Guide To Healthy Weight Loss
What Is Healthy Weight Loss?
Weight loss has become a universal pursuit for various reasons – from aesthetic aspirations to health-conscious decisions.However, in the quest for shedding pounds, it’s crucial to strike a balance and avoid the pitfalls of losing too much weight too quickly.
Whether you’re losing weight for wellness reasons or societal expectations, maintaining a healthy weight loss journey is paramount. However, it’s equally important to be aware that losing too much weight too quickly can pose risks to your health and overall well-being.
The Caloric Deficit Approach
One of the fundamental principles of healthy weight loss is creating a caloric deficit. Simply put, a caloric deficit occurs when you consume fewer calories than your body expends. This concept is at the core of many successful weight loss strategies, emphasizing the importance of balance and sustainability.
Calculating a Safe Rate of Weight Loss
Determining a safe rate of weight loss is crucial to avoid potential health risks and burnout. Simply calculate your maximum weight you should lose based on estimated body fat percentage (see diagram below). Divide the estimated fat percentage by 20 to determine the max percentage of weight loss. Multiply this percentage by your current weight to find a suitable weekly weight loss goal.
Calculation Formula by Greg Nuckols
E.g. 40% (estimated body fat %)/ 20 = 2%
80KG x 2% = 1.6KG (Maximum healthy weight loss per week)
This approach helps ensure a gradual and sustainable weight loss process, reducing the risk of negative health consequences.
Understanding Basal Metabolic Rate (BMR):
A key factor in establishing a caloric deficit is understanding your Basal Metabolic Rate (BMR). Your BMR represents the number of calories your body burns at rest, sustaining essential functions like heart rate, cell production, and respiration. Calculating your BMR provides valuable insights into your unique metabolism rate, which is influenced by factors such as age, weight, height, gender, environmental temperature, diet, and exercise habits.
The BMR Formula:
Men: BMR = 88.362 + (13.397 x weight in kg) + (4.799 x height in cm) – (5.677 x age in years)
Women: BMR = 447.593 + (9.247 x weight in kg) + (3.098 x height in cm) – (4.330 x age in years)

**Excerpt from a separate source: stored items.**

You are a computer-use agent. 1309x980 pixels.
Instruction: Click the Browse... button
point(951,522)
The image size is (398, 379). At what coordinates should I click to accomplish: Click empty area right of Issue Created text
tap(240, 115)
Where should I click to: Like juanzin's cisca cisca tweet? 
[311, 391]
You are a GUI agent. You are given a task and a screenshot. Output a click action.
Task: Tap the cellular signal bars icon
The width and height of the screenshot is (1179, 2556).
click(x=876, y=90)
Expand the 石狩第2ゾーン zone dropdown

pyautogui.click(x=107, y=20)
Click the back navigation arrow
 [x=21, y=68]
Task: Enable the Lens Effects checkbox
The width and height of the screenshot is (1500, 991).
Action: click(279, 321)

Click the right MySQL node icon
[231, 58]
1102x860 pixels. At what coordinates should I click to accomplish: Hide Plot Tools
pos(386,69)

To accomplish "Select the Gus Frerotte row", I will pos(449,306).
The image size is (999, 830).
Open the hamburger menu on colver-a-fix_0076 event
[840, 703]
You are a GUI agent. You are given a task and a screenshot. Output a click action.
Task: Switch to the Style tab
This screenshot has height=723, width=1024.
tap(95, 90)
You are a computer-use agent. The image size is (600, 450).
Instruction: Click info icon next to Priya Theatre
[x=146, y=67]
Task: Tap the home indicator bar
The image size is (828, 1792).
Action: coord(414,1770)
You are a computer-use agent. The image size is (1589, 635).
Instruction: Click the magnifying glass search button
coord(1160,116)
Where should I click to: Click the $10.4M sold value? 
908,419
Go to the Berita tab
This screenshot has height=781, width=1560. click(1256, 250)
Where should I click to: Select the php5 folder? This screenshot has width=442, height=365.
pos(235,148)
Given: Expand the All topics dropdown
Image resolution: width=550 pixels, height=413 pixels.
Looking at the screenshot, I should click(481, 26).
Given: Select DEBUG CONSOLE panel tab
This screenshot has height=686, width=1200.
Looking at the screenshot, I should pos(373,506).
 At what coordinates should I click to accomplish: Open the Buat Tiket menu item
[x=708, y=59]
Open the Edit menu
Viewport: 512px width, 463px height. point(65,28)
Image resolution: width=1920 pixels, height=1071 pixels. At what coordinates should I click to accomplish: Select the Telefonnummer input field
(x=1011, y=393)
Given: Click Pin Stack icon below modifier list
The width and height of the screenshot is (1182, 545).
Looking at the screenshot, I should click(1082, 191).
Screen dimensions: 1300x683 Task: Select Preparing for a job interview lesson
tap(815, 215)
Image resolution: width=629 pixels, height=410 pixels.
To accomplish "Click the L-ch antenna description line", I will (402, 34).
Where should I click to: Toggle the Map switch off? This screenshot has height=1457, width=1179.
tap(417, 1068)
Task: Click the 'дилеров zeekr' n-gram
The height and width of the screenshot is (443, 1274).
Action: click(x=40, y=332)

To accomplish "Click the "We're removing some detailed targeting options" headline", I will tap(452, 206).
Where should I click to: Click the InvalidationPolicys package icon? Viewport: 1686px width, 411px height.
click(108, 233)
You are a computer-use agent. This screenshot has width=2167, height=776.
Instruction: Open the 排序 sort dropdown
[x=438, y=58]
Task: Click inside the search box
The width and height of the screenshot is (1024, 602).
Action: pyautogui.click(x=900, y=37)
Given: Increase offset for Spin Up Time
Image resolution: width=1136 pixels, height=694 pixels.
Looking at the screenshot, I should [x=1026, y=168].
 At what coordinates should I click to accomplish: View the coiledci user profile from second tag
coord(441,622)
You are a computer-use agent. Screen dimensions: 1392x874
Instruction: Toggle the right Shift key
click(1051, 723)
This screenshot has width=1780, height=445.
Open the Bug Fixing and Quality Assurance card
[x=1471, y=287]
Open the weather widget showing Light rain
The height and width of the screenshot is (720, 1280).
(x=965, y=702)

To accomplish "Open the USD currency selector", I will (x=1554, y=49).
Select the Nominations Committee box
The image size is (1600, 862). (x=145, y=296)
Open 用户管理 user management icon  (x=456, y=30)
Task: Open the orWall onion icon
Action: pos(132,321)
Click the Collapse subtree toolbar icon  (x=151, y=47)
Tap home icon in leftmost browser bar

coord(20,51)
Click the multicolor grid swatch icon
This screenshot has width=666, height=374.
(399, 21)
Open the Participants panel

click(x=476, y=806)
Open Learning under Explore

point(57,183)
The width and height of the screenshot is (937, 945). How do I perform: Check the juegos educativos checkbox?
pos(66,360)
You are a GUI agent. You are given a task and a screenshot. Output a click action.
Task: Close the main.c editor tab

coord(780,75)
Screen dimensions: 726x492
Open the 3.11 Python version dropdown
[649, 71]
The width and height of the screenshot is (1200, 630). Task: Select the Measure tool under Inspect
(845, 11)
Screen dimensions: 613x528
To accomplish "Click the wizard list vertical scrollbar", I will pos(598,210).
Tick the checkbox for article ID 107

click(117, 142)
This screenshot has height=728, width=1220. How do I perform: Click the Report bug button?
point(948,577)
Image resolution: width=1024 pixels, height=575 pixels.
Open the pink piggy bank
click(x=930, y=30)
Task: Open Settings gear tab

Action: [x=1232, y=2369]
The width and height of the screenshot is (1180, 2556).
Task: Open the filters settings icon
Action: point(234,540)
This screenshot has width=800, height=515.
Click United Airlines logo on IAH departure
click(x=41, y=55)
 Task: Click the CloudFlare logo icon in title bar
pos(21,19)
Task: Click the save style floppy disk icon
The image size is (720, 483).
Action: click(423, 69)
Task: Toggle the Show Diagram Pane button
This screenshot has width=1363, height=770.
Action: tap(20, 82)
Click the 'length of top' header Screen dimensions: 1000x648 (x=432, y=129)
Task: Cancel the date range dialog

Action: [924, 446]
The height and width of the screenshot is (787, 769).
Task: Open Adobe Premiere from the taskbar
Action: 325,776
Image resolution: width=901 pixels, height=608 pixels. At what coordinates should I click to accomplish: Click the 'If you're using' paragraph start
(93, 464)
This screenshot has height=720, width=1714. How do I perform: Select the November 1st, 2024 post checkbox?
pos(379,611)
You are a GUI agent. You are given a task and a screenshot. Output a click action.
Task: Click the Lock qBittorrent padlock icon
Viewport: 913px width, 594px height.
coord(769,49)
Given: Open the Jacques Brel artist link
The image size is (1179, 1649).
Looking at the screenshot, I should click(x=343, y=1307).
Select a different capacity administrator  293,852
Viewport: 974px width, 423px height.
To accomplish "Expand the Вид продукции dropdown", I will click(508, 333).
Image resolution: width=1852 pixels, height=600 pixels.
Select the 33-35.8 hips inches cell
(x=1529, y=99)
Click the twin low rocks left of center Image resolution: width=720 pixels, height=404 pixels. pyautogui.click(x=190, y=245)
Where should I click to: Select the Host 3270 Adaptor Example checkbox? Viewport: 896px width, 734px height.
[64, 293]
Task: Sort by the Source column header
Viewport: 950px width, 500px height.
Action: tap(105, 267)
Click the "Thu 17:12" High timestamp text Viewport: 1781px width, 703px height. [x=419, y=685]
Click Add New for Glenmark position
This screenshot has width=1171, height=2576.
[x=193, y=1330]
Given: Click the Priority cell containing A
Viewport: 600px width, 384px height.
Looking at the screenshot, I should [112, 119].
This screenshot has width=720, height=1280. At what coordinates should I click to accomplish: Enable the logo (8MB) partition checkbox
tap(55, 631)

Implementing a Caloric Deficit with Exercise
Creating a caloric deficit is not solely about restricting food intake; incorporating exercise is equally crucial. A combination of resistance training and cardiovascular exercises enhances the effectiveness of a weight loss plan. Resistance training helps preserve lean muscle mass, while cardio contributes to burning additional calories, further supporting the caloric deficit.
Embarking on a journey towards healthy weight loss requires a holistic approach that considers both the physical and mental aspects of well-being. Understanding the significance of a caloric deficit, along with calculating a safe rate of weight loss based on your unique factors, lays the foundation for a sustainable and health-focused transformation. Remember, the goal is not just shedding pounds but cultivating a lifestyle that promotes long-term health and vitality.